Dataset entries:
====

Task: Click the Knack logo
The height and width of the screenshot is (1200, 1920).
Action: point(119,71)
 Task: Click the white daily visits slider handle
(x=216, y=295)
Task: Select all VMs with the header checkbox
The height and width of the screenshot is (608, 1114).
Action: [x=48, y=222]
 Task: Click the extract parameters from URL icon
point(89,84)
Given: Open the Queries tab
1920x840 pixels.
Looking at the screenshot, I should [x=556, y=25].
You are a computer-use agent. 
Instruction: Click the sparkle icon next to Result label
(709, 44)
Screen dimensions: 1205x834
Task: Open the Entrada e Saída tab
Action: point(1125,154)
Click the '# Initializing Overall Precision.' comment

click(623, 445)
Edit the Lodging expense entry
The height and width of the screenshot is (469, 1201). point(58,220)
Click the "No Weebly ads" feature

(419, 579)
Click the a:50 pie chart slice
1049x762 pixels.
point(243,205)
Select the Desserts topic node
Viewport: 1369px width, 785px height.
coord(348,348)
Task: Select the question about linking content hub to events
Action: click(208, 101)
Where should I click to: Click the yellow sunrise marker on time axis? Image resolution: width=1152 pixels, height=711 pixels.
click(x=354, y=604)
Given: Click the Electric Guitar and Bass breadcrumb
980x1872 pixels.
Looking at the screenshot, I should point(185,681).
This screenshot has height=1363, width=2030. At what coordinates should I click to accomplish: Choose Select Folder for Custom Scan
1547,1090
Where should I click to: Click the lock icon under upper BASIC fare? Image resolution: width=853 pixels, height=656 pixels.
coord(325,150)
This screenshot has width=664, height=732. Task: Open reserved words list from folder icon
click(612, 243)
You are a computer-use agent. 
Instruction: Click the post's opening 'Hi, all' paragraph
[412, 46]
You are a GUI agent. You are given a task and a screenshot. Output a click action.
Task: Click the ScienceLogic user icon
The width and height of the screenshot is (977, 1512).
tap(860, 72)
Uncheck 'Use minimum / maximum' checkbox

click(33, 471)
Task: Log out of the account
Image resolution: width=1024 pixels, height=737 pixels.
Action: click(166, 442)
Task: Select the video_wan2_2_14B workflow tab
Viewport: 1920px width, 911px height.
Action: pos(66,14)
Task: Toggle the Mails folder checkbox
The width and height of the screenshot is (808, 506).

====

> Instructions to follow
In the entries above, find the line holding "The width and height of the screenshot is (977, 1512)." and the line holding "Task: Toggle the Mails folder checkbox", then retype exactly those two lines and every line between them, and nothing else.

> Task result
The width and height of the screenshot is (977, 1512).
tap(860, 72)
Uncheck 'Use minimum / maximum' checkbox

click(33, 471)
Task: Log out of the account
Image resolution: width=1024 pixels, height=737 pixels.
Action: click(166, 442)
Task: Select the video_wan2_2_14B workflow tab
Viewport: 1920px width, 911px height.
Action: pos(66,14)
Task: Toggle the Mails folder checkbox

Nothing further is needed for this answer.